Bureaucracies create the “facts” about any particular issue that support their interests. Defining the Iranian nuclear threat as a threat to proliferate was clearly in the interests of the counter-proliferation offices in the White House, State Department, and CIA, which wielded strong influence over the issue within their respective institutions.
The senior officials on Obama’s transition team and his initial national security team, moreover, had been closely associated with different versions of the policy of treating Iran as nuclear rogue state in previous administrations. As Secretary of Defence in the Bush administration, Robert M Gates had catered to the interests of the Congressional-military-industrial alliance behind a missile defence programme in the United States, which had required an alarmist definition of threat from Iran’s missile and nuclear programmes.

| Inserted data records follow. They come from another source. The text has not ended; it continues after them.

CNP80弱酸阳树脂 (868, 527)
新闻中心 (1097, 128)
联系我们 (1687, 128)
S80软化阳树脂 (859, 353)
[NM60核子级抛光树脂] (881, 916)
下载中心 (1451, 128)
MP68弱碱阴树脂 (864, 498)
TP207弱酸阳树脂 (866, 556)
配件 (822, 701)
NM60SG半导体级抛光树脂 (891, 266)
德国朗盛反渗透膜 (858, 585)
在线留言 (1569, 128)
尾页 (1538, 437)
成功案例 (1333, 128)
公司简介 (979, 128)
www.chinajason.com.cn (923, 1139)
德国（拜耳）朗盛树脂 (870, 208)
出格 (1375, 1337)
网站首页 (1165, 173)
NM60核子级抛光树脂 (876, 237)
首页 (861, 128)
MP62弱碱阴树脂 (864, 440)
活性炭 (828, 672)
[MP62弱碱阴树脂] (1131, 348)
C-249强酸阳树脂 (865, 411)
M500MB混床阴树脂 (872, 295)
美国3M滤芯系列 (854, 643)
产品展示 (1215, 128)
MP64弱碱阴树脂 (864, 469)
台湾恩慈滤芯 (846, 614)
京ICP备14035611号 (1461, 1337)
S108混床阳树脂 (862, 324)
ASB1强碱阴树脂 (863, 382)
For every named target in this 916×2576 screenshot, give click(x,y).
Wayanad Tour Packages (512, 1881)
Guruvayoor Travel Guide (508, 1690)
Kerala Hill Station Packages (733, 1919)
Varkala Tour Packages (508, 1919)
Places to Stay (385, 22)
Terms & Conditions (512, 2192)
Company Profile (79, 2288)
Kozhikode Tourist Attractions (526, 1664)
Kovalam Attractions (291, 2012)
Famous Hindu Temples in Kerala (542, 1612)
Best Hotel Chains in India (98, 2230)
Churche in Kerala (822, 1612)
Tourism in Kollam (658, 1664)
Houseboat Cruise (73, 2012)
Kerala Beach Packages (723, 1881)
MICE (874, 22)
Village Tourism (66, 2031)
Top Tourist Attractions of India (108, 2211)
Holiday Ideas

Tom Donilon and Wendy Sherman, who had presided over Obama’s State Department transition, were both protégés of the Clinton administration’s Secretary of State, Warren Christopher, who was an ardent proponent of demonising Iran. It should be of no surprise that Donilon said in 2011 that Iran had “a record of deceit and deception,” and that Sherman declared in Congressional testimony in 2013 that Iran couldn’t be trusted because “We know that deception is part of the DNA.”
Secretary Kerry and other Obama administration officials may have moderated their views of the Iran’s nuclear programme over the course of negotiations, but the external and domestic pressures for an even tougher line toward Iran have clearly outweighed any such learning process on the issue. If it isn’t changed dramatically from Kerry’s testimony, the administration’s choice of political strategy will certainly contribute to a domestic political atmosphere in which even the most limited steps toward greater cooperation with Iran are all but impossible for years to come.